Remember when you were a kid and you could make a new best friend in an hour at the park or pool.
I love Carnival Cruise Lines’ “Bobslide” ad – “hard to believe they just met yesterday” – it made me smile every time I saw it during the Olympics.
Some lucky folks carry that talent with them into adulthood. I watch them from across a crowded room or at a backyard party and marvel at their ease meeting new people and making small talk.
But for many ADDers making and maintaining friendships can be a challenge, a challenge that often leaves us feeling isolated and lonely. Friendships are vitally important to our health and happiness, but when you struggle to remember names or worry you’ll say the wrong thing, it often feels safer to just stand off to the side by yourself.
ADDittude Magazine’s 10 Tips for Making Friends caught my attention and got me thinking about my own struggles making friends. I confessed my #1 friend-making hurdle to the wonderful ladies of the MOMSonADD Facebook group – I am epically awful at remembering people’s names.
I also shared a kinda funny, kinda sad tale to substantiate my claim.
The thought of anyone thinking me “fancy” really is comical. But this tale has reverberated in mind for months.
How many great friendships have I missed out on because I didn’t remember their name? Instead of risking embarrassment and admitting I still couldn’t remember their name, I remained quiet or stayed away. How often did this avoidance tactic inadvertently give the wrong impression.
Since my friend told me this “fancy” tale, I’ve tried to be more up front with people I meet (and think I might cross paths with again), confessing my name-recall challenges and asking them to please not be offended if I ask their name repeatedly. I’ve been amazed how many people admit they too struggle with remembering names, which immediately puts me at ease.
I’m also trying to remember to repeat a new introduction’s name several times during that initial conversation – it supposedly helps to imprint that new name in our brain. (I can’t recall where or when I heard this, but I have found it helps a bit.)
I know that the more distractions around me when I meet someone, the less likely my brain will store their name. If I meet you on the playground, it may take me years before I finally remember your name. And God forbid I run into you out of context, say at TJ Max or the grocery store or at a restaurant (cleaned up, in real clothes, hair done and makeup on) – you’re face is familiar, but from where and when? I’m sure, while my brain feverishly rummages about for intel on you, a less then brilliant expression settles on my face and you probably think I’m a total airhead.

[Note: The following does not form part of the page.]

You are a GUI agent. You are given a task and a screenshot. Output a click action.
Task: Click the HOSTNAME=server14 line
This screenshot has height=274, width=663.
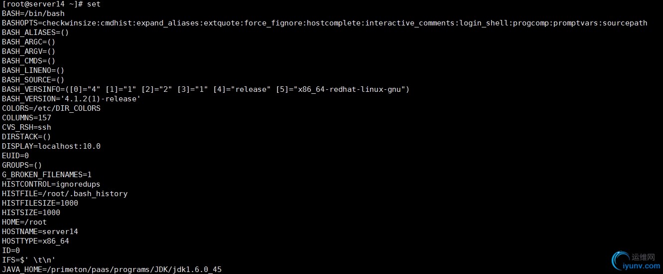pos(40,232)
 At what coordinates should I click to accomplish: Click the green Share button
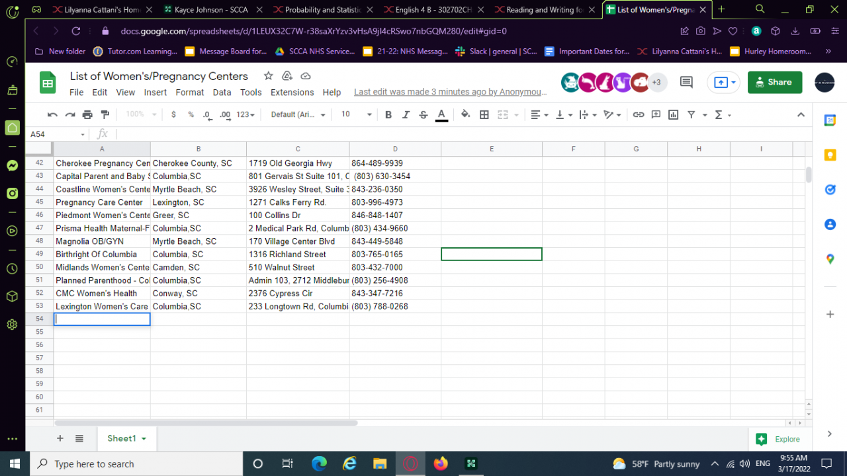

And then are those people that remember every name, face and place, and, of course, these are the very people my feeble mind seems determined to name block. No matter how many times we cross paths, I just can’t seem to store & recall their moniker, or where we met. Then, eventually, you get the look. It’s subtle – a slight pursing of the lips, squint of the eyes, or tilt of the head – but this ADDer knows it well, that moment when they officially put you on their flake list. Do they have any idea how sorry I am or how that look makes me feel?
One of my fellow MOMSonADD & blogger, Miss Jennifer P. Williams, made me feel better when she shared this comment…
I had the pleasure of meeting Miss Jennifer and her blogging bud, Elaine, of Miss-Elaine-ous Life, at a bloggers’ conference last spring. A dynamic duo, ready for adventure, fun and new friends, but I had no idea Elaine also has a secret super hero identity – ADD Wing Woman.
We ADDers need (and treasure) those special non-ADD friends that understand our foibles. They don’t feel the need to call attention to our gaffs or try to fix us, they just quietly support us as we do the best we can to be the best we can be. We all need a Miss Elaine, an ADD Wing Woman (or Wing Man). I feel very blessed to have a few of those special folks in my life.
ADDitude Magazine’s slideshow has some great tips for making and maintaining friendships when you’re constantly distracted and often overwhelmed. I particularly liked #2 –
When life swings between two extremes – lost in an ADD fog or in the hyper-focus zone – it’s all too easy to forget to stay in touch. I’ve taken this piece of advice to heart – putting names of neglected friends on my Apple reminders list and making time each week to touch base with at least one of them. It’s been great catching up with friends that I think of often, but often forget to reach out to.
On my list this week – my blogging bud, Cynthia (she’s Oh So Pinteresting), and my shutterbug pal, Alison. (You have both be warned, ladies!)
Do you sometimes struggling with making & maintaining friends? What are your friendship stumbling blocks? And what are your tricks for overcoming them?